Mid Life Move or Mid Life Crisis. Artist at 45.
I am pushing fifty. Ouch.
Well. Not quite yet. But close enough to feel it.
So naturally, I decided to switch careers and step into one of the hardest industries to “make it” in. Of course I did.
If you have followed me for a while, you will know I have always been creative. Hello Captain + Co era. That version of me was creative in a different way. But still, it was always there. Something in me has always been drawn to making.
At 45, I dared to dream again. And more importantly, I dared to try. I picked up the paintbrushes and decided to give painting a red hot crack.
Midlife crisis? Maybe.
Wanting something new? Perhaps.
Finally doing what I always wanted to do? Absolutely.
I always wanted to be an artist.
But when I finished high school in the 90s, just after recovering from a questionable bowl cut and trying to figure out who I even was, I was told, directly and indirectly, that art was not a “real job.”
So I did what many of us do. I pushed it down. Locked it away. And went on to collect a few degrees in more “practical” things, followed by an office career. Later, stay-at-home-mum life.

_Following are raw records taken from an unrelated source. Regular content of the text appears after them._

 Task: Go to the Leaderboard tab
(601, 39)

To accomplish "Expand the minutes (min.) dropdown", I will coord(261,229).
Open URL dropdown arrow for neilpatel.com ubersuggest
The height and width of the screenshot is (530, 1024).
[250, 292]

Life moved on.
But something in me never fully switched off.
And for a long time, I think I believed there would be a moment where everything would feel official. Clear. Decided. Like someone would hand me permission and say: now you are an artist.
But that moment never came.
Instead, it has been quieter than that. Slower. More uncertain. And honestly, at times, deeply uncomfortable.
I did not start here.
There were years where I made things but did not fully believe in them. Years where I supported other artists more easily than I supported my own voice. Years where I could see beauty everywhere except, sometimes, in what I was creating myself.
And still, I kept painting.
I did not always understand why. I just knew I could not stop noticing things. Colour. Light. The way nature shifts without asking for attention. The way a sky can hold an entire emotional language if you stay still long enough to see it.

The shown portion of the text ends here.